You've got to get your priorities right at the Cannes Film Festival.
Heading the hit list is The Party Invitation. Beg, borrow or steal as many
as your hands can get round. Everything else comes second. Especially if
it's a party with the promise of makan. Free food is a great leveller, it
brings everybody - including people you thought the epitome of cool - to
their knees.
"If we don't get to enter one of these functions, we don't get to eat,"
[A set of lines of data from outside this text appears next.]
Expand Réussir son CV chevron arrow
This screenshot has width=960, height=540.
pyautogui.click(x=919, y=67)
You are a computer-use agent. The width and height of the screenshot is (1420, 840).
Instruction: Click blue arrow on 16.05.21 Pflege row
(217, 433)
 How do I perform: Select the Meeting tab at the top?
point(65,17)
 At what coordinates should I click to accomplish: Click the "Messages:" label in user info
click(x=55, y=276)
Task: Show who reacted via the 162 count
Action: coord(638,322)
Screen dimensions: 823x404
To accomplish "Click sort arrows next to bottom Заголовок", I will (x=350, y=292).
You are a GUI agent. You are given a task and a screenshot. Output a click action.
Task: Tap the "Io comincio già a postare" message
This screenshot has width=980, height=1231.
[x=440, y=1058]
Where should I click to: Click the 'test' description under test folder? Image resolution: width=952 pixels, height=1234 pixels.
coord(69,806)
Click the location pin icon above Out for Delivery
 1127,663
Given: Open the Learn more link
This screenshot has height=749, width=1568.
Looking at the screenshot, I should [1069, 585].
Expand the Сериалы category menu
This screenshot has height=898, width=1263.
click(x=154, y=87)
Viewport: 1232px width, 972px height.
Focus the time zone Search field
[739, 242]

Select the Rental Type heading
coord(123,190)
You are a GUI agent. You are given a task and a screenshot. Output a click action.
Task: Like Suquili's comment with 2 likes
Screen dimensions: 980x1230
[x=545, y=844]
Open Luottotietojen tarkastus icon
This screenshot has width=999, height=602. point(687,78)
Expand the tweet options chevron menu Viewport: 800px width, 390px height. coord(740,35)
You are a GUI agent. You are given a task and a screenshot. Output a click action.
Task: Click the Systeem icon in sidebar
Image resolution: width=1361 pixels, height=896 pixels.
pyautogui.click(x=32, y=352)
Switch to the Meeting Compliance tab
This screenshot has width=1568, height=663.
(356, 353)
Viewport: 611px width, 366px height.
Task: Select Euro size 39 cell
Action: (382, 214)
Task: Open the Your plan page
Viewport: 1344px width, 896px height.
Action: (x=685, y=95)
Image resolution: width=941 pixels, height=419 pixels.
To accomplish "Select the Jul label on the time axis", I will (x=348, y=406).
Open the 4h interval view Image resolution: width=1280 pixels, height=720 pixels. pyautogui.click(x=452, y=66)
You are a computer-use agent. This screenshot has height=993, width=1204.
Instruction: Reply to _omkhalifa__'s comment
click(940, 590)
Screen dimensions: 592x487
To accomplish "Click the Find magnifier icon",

some press person told me one time.
Why I Deserve A Party Invite makes for one of the better anecdotes on the
Croisette (the main action strip).
"I own a kilt" and "I eat Welsh rarebit" don't count when hoping to score
on the Entrapment party list. (Oh for goodness sakes, Connery is Scottish
and Zeta-Jones is Welsh.)
Once you've TPI in hand, find something to wear that won't let your country
down. Choose any colour as long as it is black. Rentals are available,
that's why it's called Oscar de la Rented.
Last night the pleasure of our company was requested by Sir Nigel Hawthorne
and Miss Joan Collins to a reception following the screening of A
Clandestine Marriage, their period comedy of errors. It was held at the
Belle Otero at the top of the Carlton hotel. You can't do much better than
that venue.
The food's always good, the drinks don't run out, and Sir Nigel (you don't
say Sir Hawthorne unless he's a Lord Hawthorne, the Brits are very good at
this sort of thing) is a modest old dear.
I told him Singaporeans only ever see him as Sir Humphrey in Yes Minister,
even though I thought he gave a lovely performance in Object Of My
Affection and he said, "Jennifer Aniston is a wonderful girl, I love her,
but she's gone off with Brad Pitt now, so I've lost out."